== Recorded data

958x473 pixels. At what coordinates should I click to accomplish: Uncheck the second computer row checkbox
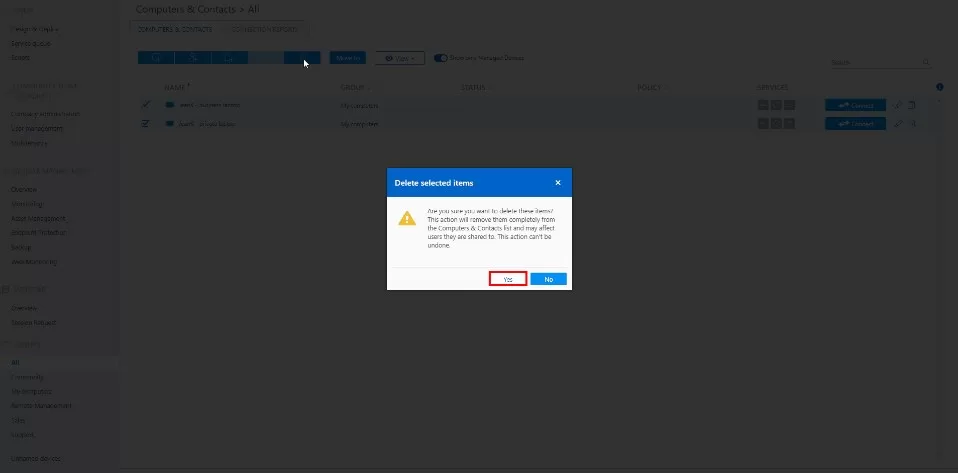146,124
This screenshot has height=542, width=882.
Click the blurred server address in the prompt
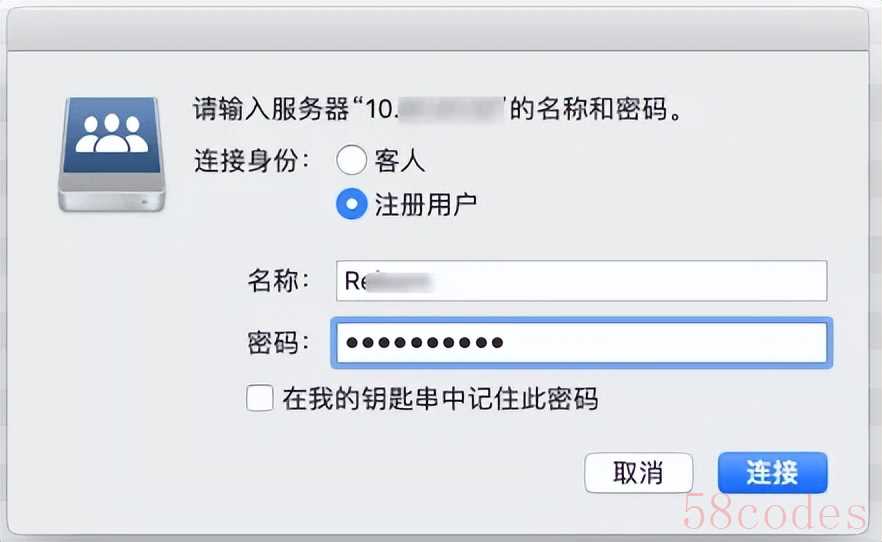point(450,109)
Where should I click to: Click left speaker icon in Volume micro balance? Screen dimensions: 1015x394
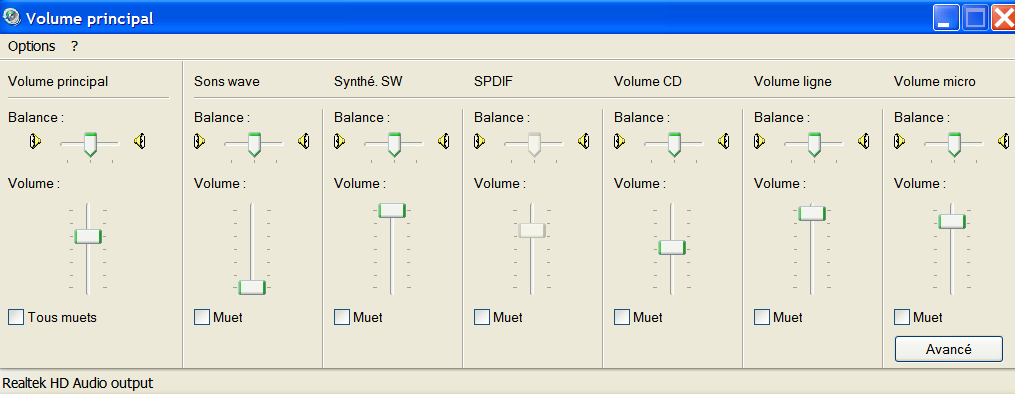pos(900,140)
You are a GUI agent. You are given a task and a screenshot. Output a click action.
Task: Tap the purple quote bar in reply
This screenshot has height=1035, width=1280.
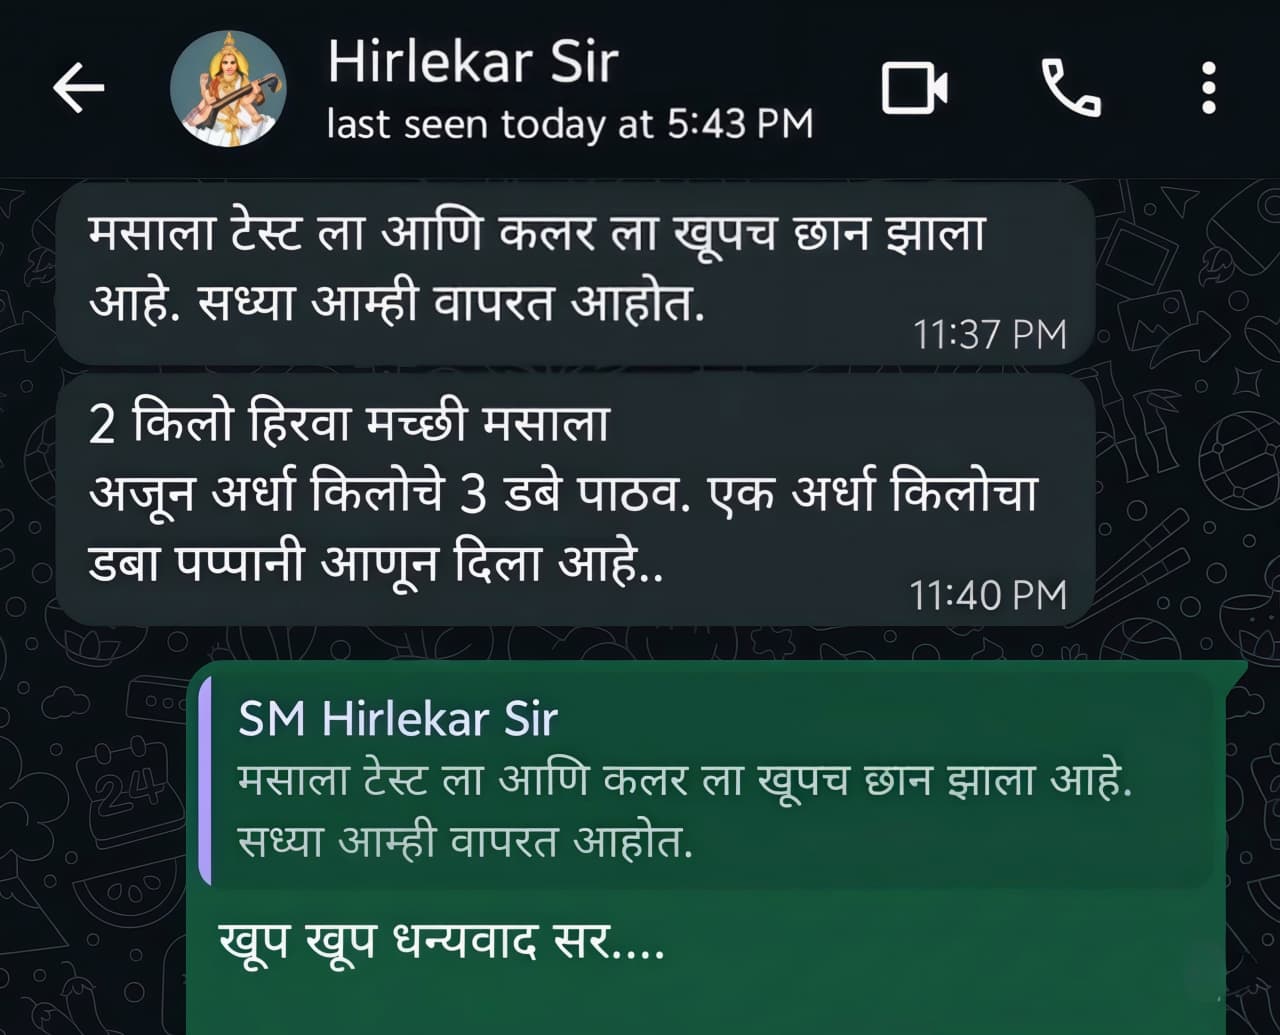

====

Task to carry out: Copy out all lines from the records where the word "width" appears.

Reply:
This screenshot has height=542, width=882.
This screenshot has height=1035, width=1280.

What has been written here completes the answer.